Wonder: it’s a wonder it ever got made



Wonder is supposed to be an inspirational, uplifting and empowering film about being kind. The kindest this that anyone could do for this film would be to shelve it, and allow it never to see the light of day. Sadly, it will be released, it will likely get moderately good reviews from people who are in too good a mood to give it the panning it thoroughly warrants, and its stars will trouser much more of a paycheque than they have any reason to deserve for a film like this.

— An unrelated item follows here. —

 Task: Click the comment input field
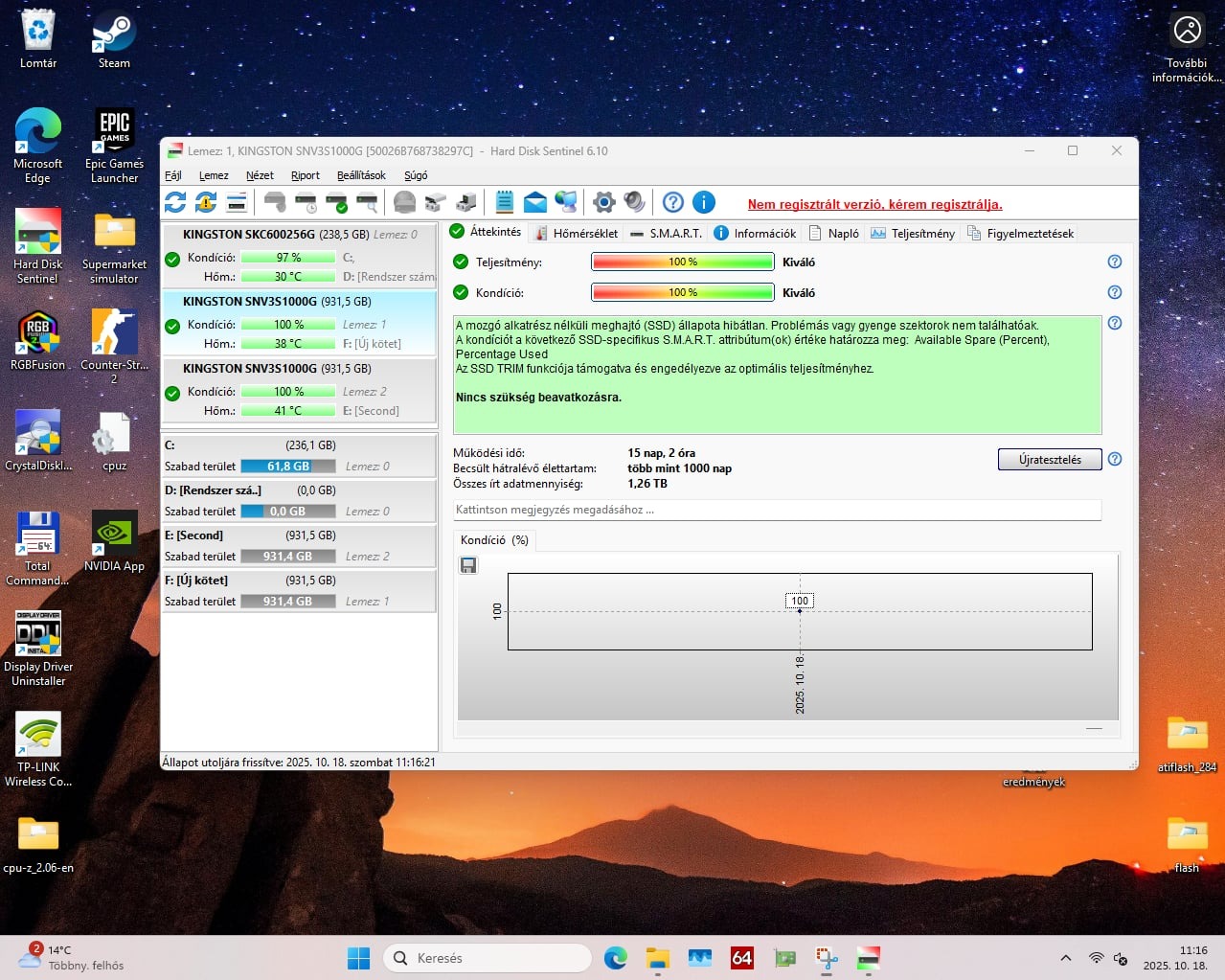tap(776, 510)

Jacob Tremblay, last seen doing much better work in Room, is Auggie, a young boy who suffers from a non-specific facial condition — the film hand-waves it as “something genetic” — that has caused him to stay locked away at home, being homeschooled by his mother Isabel (Julia Roberts). But the time has come for him to go to middle school, where he is at first isolated and then finally befriended by Summer (Millie Davis) and Jack Will (Noah Jupe, who is clearly capable of better), who help us all to learn a very special lesson, that beauty is skin deep.

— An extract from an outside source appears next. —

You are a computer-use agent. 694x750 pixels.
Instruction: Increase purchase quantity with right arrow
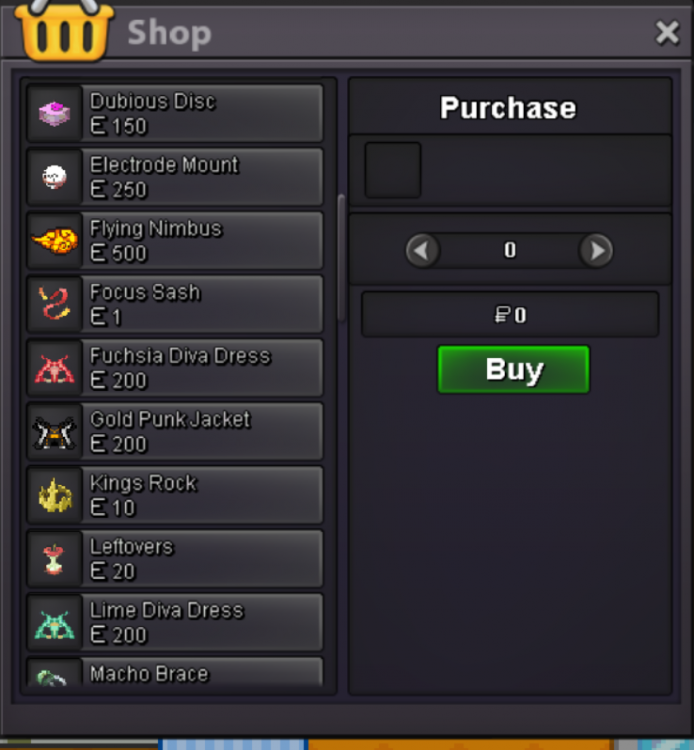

Of course they do. This is the kind of film where everyone learns something, about life and about themselves, and the messages and morals are beaten so hard over audiences’ heads that there’s no room left for subtlety, or actual emotional weight, or anything that might redeem this film and save it from being an emetic mess.

The characters, such as they are, are at best cyphers. Auggie has, as has been mentioned, some form of facial deformity, and while in truth the makeup Tremblay wears makes him look slightly unusual, the characters in the film, from Auggie himself to his classmates to his father, played by a Wilson brother (it hardly matters which), talk about him as though his father were not a hipster so overweeningly cool that he wears worn-out tennis shoes with a suit and tie, and instead John Merrick himself. His sister Via (a perfectly capable Izbela Vidovic) finds herself on the periphery of the family, trying to find a place for herself in a home that is utterly focused on Auggie, who is, despite Tremblay’s evident acting ability, a whiney little shit.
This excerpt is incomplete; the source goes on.